Saturday, March 28, 2015

David Joy explores savagery and redemption in his gritty debut novel, Where All Light Tends to Go

David Joy’s gritty debut novel, WHERE ALL LIGHT TENDS TO GO, achieves something I never thought I’d see: his characters make those in DELIVERANCE look almost like refined, cultivated human beings.

Joy, who was born in Charlotte, has lived in North Carolina’s Blue Ridge Mountains since he was a teenager. A graduate of Western Carolina University, he was mentored by the great Ron Rash who he credits with being an important literary influence.

WHERE ALL LIGHT TENDS TO GO is set in Cashiers, North Carolina, and the surrounding area. Jacob McNeely is the 18 year old son of a savage, murderous father who controls a very large meth business
fronted by an automotive repair shop through which he launders his illegal profits. He has cops on his payroll, a full-time sleazy lawyer and enforcers he sends to torture and kill anyone who steps out of line.

Jacob’s mother is an addict who is out of her head for most of the novel: “Mama snorted crystal, Daddy sold it to her.”

Jacob has been working for his father since he was very young and has known two things always: first, he is a disappointment to Daddy, who thinks he is weak and soft, “a pussy”; and second, that he has no choice but to do what his father demands. There is no escape. As he says over and over, he is a McNeely and “God doesn’t answer McNeely prayers.” He appears to believe that destiny is sealed at birth: “Outlawing was just as much a matter of blood as hair color and height.”

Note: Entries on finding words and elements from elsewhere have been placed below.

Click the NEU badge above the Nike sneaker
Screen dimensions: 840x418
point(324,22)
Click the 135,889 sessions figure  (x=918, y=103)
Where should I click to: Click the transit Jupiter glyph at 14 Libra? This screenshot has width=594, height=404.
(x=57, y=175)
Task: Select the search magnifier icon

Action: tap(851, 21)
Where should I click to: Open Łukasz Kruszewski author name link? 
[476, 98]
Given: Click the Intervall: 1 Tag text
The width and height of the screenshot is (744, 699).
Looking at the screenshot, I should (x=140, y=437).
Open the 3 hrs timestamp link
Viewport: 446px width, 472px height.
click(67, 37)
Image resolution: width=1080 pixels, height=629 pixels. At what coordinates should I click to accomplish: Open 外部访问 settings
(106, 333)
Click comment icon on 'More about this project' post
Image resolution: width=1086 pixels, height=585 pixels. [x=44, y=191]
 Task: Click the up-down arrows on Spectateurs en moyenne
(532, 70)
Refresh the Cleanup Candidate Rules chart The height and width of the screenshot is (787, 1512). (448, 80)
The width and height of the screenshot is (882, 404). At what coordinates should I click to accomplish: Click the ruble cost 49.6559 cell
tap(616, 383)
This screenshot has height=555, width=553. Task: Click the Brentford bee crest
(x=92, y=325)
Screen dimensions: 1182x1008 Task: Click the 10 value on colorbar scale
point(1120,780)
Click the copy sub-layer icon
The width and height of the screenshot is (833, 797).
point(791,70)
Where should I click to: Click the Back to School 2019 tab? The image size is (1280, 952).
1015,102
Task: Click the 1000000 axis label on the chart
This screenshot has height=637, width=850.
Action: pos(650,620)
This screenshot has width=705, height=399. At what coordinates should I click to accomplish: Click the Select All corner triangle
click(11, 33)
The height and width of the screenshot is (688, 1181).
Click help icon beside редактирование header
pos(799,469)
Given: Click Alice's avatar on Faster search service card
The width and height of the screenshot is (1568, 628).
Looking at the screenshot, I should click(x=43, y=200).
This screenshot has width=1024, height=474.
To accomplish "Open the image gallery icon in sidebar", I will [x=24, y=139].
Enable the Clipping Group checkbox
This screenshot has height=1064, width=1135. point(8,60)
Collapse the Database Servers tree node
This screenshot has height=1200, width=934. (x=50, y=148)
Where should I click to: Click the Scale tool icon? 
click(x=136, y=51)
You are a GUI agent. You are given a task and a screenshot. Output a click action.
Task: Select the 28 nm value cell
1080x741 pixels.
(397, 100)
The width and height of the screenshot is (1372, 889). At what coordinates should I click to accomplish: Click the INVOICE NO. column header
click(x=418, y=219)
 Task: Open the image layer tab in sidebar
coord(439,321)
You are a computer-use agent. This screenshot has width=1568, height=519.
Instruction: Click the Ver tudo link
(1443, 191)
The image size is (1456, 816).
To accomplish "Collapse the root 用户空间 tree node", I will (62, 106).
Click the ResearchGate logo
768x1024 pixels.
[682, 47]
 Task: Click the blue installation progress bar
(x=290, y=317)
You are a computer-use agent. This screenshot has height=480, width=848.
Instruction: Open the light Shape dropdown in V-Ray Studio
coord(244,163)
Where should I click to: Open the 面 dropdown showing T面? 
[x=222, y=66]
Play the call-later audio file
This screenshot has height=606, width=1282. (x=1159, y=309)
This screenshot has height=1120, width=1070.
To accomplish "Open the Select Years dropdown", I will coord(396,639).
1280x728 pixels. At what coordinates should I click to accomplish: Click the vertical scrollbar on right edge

His characters make those in Deliverance look almost like refined, cultivated human beings

Jacob loves his best childhood friend, Maggie, who he has always believed has the smarts and ambition to get out of the mountains and achieve something in life. She plans to go to college in Wilmington (farther than Jacob has ever been from home and near an ocean he has never seen) and she wants him to go with her.

There is one murder after another as the plot marches to its inevitable conclusion. Jacob has always been afraid to trust anyone. As it turns out, that was a justifiable fear.

The imagery of “light” and “dark” is used throughout the book, for the most part very successfully. If there are weaknesses, they are these: the first half is sometimes overloaded with metaphors. It is almost a literary tic. There is also a fair amount of repetition. We do not need to be told over and over that Jacob believes he is destined to never escape the life he leads; that he believes he is not capable of making anything of himself; that he thinks there are no choices open to him; or that he cannot believe that Maggie could possibly love him.

To my ear, the writing in the second half of the novel is stronger and the pacing more assured – it is as if Joy really hits his stride at midpoint and the book takes off.

Photo by Andrew Rhew
It is always a cause for celebration when a debut novel is well-received.  The New York Times called WHERE ALL LIGHT TENDS TO GO a “remarkable first novel.” The Huffington Post said it was a “savagely moving novel that will likely become an important addition to the great body of Southern Literature,” and the Minneapolis Star-Tribune called it a “beautiful, brutal book.”

David Joy’s next novel, WAITING ON THE END OF THE WORLD, will be released in 2016. He is also the author of a memoir, GROWING GILLS: A FLY FISHERMAN’S JOURNEY (2011) which was a finalist for the Reed Environmental Writing Award and the Ragan Old North State Award for Creative Nonfiction.